BiasCause: Evaluate Socially Biased Causal Reasoning of Large Language Models
Tian Xie, Tongxin Yin, Vaishakh Keshava, Xueru Zhang, Siddhartha Reddy Jonnalagadda · Apr 8, 2025 · Citations: 0
How to use this page
Provisional trustThis page is a lightweight research summary built from the abstract and metadata while deeper extraction catches up.
Best use
Background context only
What to verify
Read the full paper before copying any benchmark, metric, or protocol choices.
Evidence quality
Provisional
Derived from abstract and metadata only.
Abstract
While large language models (LLMs) play increasingly significant roles in society, research shows they continue to generate content that reflects social bias against sensitive groups. Existing benchmarks effectively identify these biases, but a critical gap remains in understanding the underlying reasoning processes that produce them. This paper addresses this gap by evaluating the causal reasoning of LLMs when answering socially biased questions. We propose a formal schema that categorizes causal reasoning into three types (mistaken, biased, and contextually-grounded).
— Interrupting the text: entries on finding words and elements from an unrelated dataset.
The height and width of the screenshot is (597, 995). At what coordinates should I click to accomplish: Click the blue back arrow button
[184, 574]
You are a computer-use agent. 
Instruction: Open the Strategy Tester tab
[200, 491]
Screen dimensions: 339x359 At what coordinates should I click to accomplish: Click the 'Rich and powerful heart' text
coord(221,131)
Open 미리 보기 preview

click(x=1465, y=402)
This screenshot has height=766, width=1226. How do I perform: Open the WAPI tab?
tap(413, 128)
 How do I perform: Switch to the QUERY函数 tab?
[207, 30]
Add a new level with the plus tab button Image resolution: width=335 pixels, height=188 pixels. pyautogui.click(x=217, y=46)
We then synthesize 1788 questions covering eight sensitive attributes, with each set of questions designed to probe a specific type of causal reasoning. All questions are then manually validated, and each of them prompts the LLM to generate a causal graph behind its answer. We evaluate four state-of-the-art LLMs and find that all models exhibit biased causal reasoning on most questions eliciting it. Moreover, we discover that LLMs are also prone to "mistaken-biased" reasoning, where they first confuse correlation with causality to infer sensitive group membership and subsequently apply biased causal reasoning. By examining the cases where LLMs produce unbiased causal reasoning, we also identify three strategies LLMs employ to avoid bias (i.e., explicitly refusing to answer, avoiding sensitive attributes, and adding contextual restrictions), which provide insights for future debiasing efforts.